The two terms essentially mean the same thing, in the sense that read-after-write is one type of strong consistency.

The noteworthy difference is that DynamoDB's strong consistency includes read-after-update and read-after-delete, as well as read-after-write. S3 only offers read-after-write... so we could say read-after-write is a subset of strong consistency.

In S3, everything is eventually consistent with one exception: if you create an object and you have not previously tried to fetch that object (such as to check whether the object already existed before creating it) then fetching that object after creating it will always return the object you created. That's the read-after-write consistency in S3, and it's always available in the circumstance described -- you don't have to ask S3 for a strongly-consistent read-after-write on a new object, because it's always provided.

Any other operation in S3 does not have that consistency guarantee.
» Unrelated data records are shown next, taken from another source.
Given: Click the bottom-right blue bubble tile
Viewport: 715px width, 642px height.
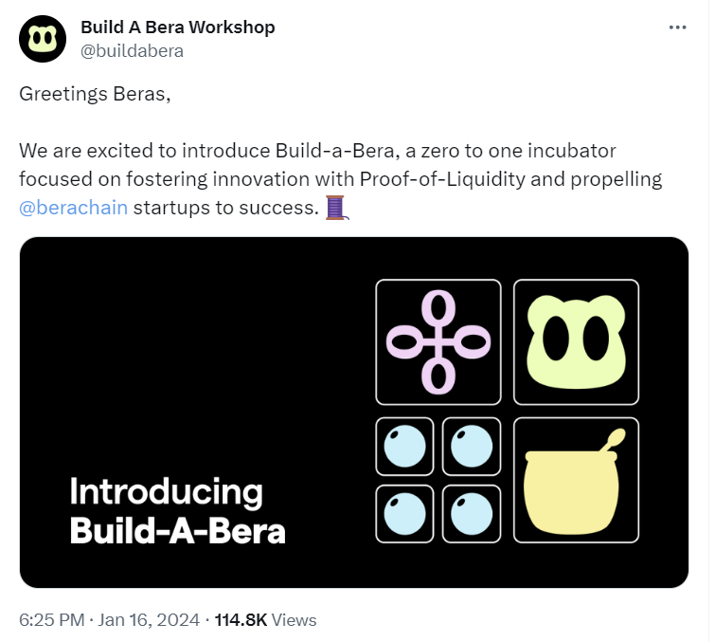Looking at the screenshot, I should point(472,514).
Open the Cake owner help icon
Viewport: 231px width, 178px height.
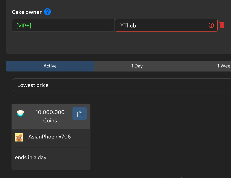click(x=47, y=12)
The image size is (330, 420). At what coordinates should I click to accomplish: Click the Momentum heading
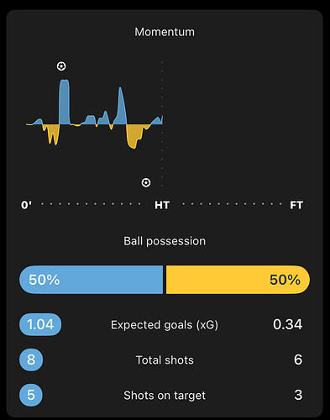[165, 32]
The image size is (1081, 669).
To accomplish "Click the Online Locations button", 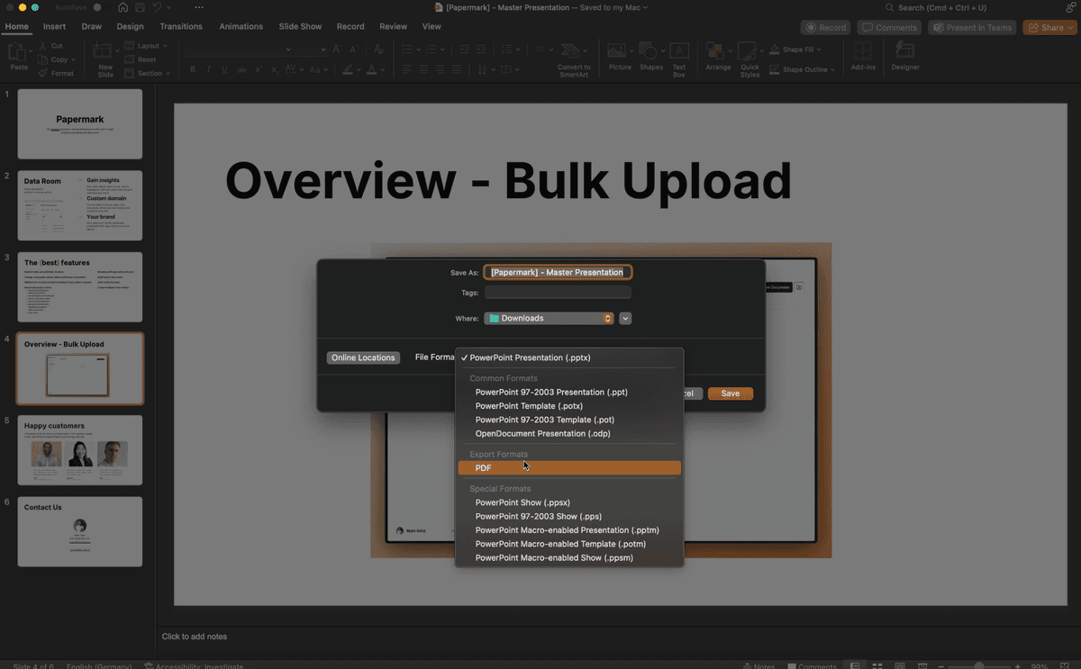I will 363,357.
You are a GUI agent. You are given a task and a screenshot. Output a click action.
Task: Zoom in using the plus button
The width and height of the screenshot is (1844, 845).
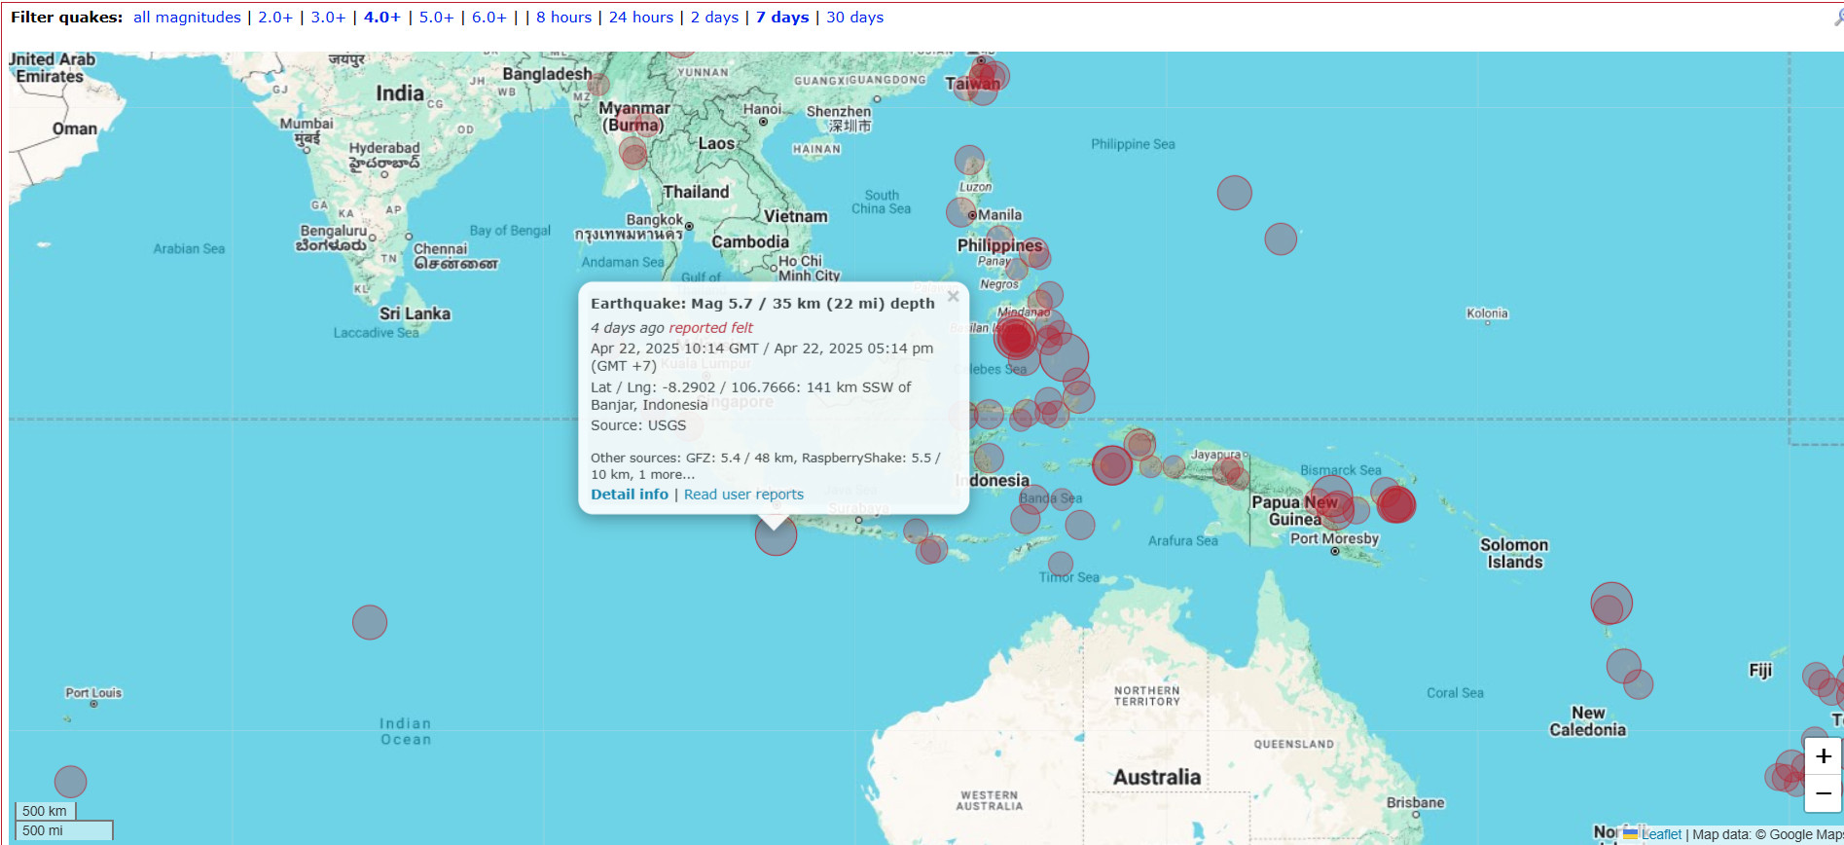pos(1823,756)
Examples:

  • fetch a nonexistent object, get a 404, then create it, then immediately try to fetch it again. You might get it, but you might continue to get 404 for a short time.
  • create an object in S3, then fetch a listing of objects in the bucket. The new object may not immediately appear in the list.
  • download an object, delete it, then try downloading it again. You might succeed for a short time. You will eventually get a 404.
  • download an object, then overwrite it. Download it again. You might get the new object, or you may get the old one for a short time. You will not get a corrupt or partial object, but you may get the old or the new.
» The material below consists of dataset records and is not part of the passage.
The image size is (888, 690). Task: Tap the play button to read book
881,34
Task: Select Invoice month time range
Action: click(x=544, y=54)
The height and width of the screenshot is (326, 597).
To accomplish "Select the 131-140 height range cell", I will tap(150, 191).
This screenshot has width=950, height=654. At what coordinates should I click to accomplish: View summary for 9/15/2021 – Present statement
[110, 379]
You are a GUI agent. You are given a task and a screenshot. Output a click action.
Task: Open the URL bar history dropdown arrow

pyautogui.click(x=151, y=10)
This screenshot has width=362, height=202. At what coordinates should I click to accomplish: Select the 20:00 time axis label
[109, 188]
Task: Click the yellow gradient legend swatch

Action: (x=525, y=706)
All of these are aspects of the S3 Consistency Model which are the result of optimizations for performance.

DynamoDB is also optimized for performance, and as a result, it defaults to eventual (not strong) consistency, for the same reasons... but you can specify strongly-consistent reads in DynamoDB if you need them. These come with caveats:

  • A strongly consistent read might not be available if there is a network delay or outage. In this case, DynamoDB may return a server error (HTTP 500).

  • Strongly consistent reads may have higher latency than eventually consistent reads.

  • Strongly consistent reads are not supported on global secondary indexes.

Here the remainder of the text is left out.